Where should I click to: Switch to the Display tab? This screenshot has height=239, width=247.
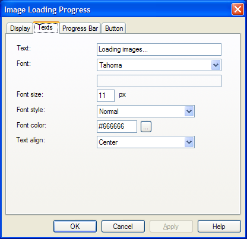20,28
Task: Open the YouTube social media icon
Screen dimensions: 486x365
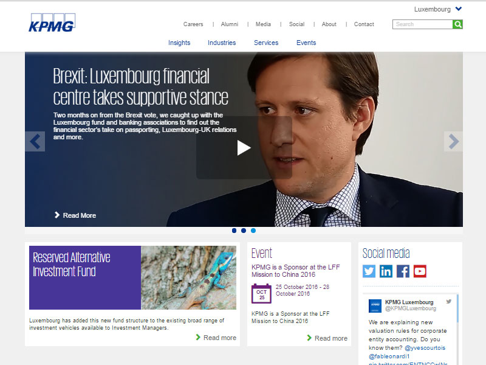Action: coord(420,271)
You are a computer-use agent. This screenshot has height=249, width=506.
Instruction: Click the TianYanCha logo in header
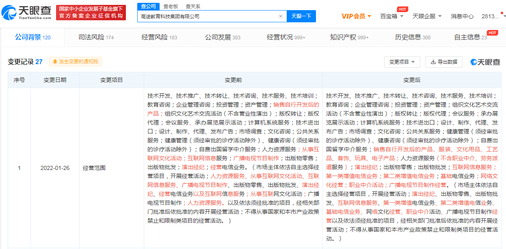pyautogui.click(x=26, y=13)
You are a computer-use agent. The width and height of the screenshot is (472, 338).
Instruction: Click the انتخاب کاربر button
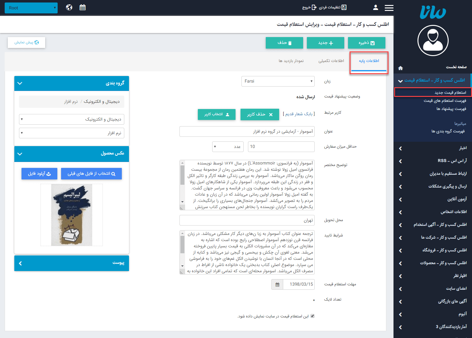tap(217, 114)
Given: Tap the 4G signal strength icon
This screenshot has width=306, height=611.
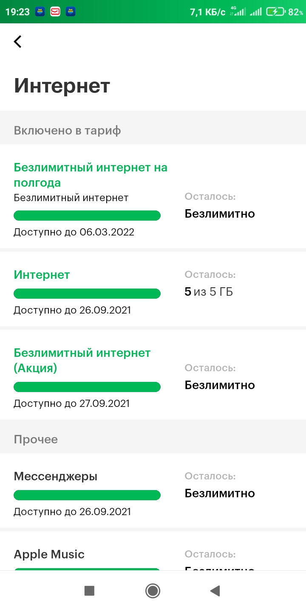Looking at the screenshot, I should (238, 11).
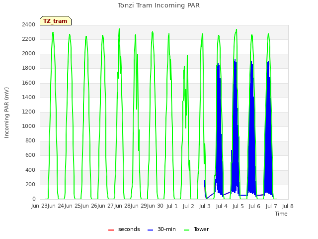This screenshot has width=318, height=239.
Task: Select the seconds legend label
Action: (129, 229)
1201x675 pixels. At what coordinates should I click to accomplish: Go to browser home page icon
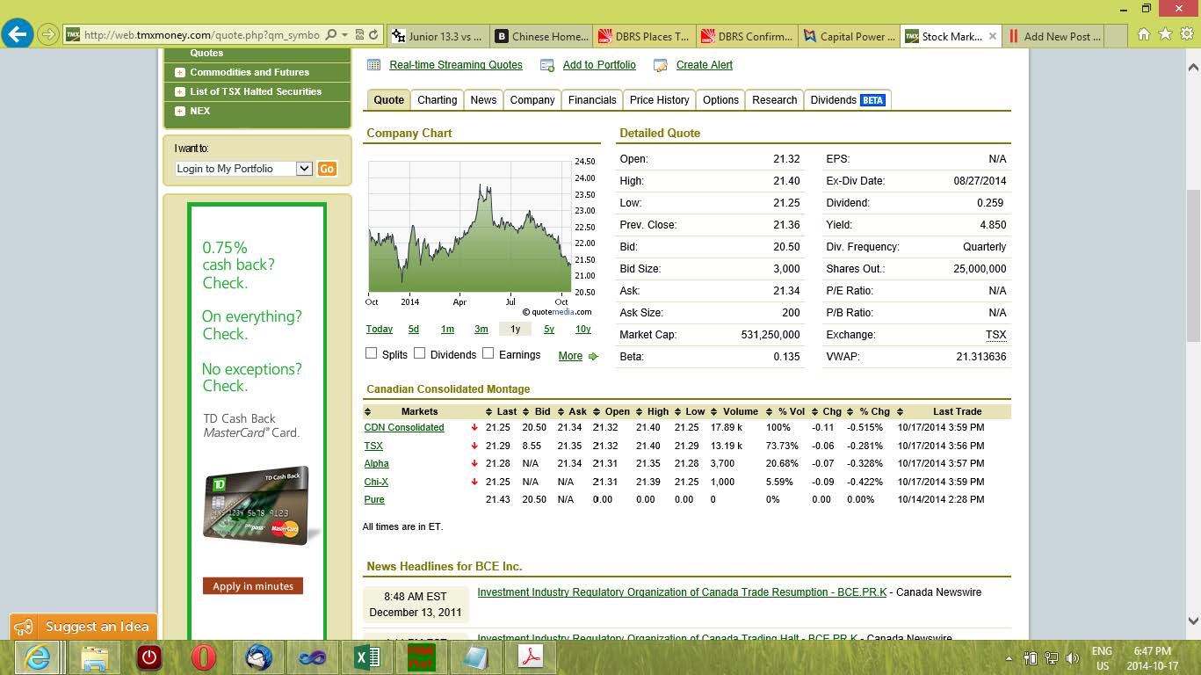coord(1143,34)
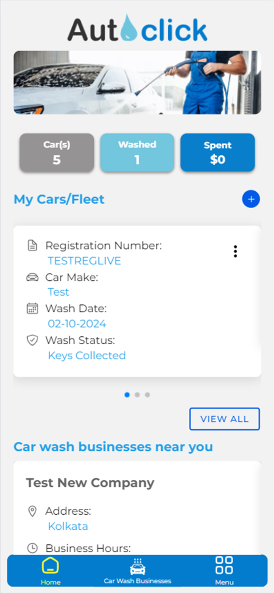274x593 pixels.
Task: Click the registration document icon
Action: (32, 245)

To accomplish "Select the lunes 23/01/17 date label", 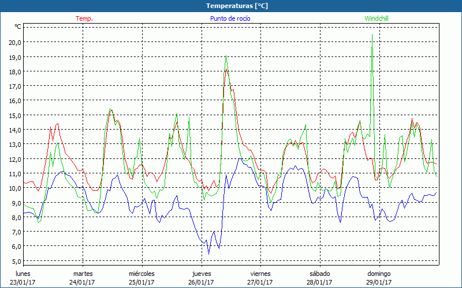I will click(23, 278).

[Problem details]
Which lines above contain the word "computer"? Copy each one.

[Completed task]
You are a computer-use agent. This screenshot has height=249, width=506.
You are a computer-use agent. The width and height of the screenshot is (472, 338).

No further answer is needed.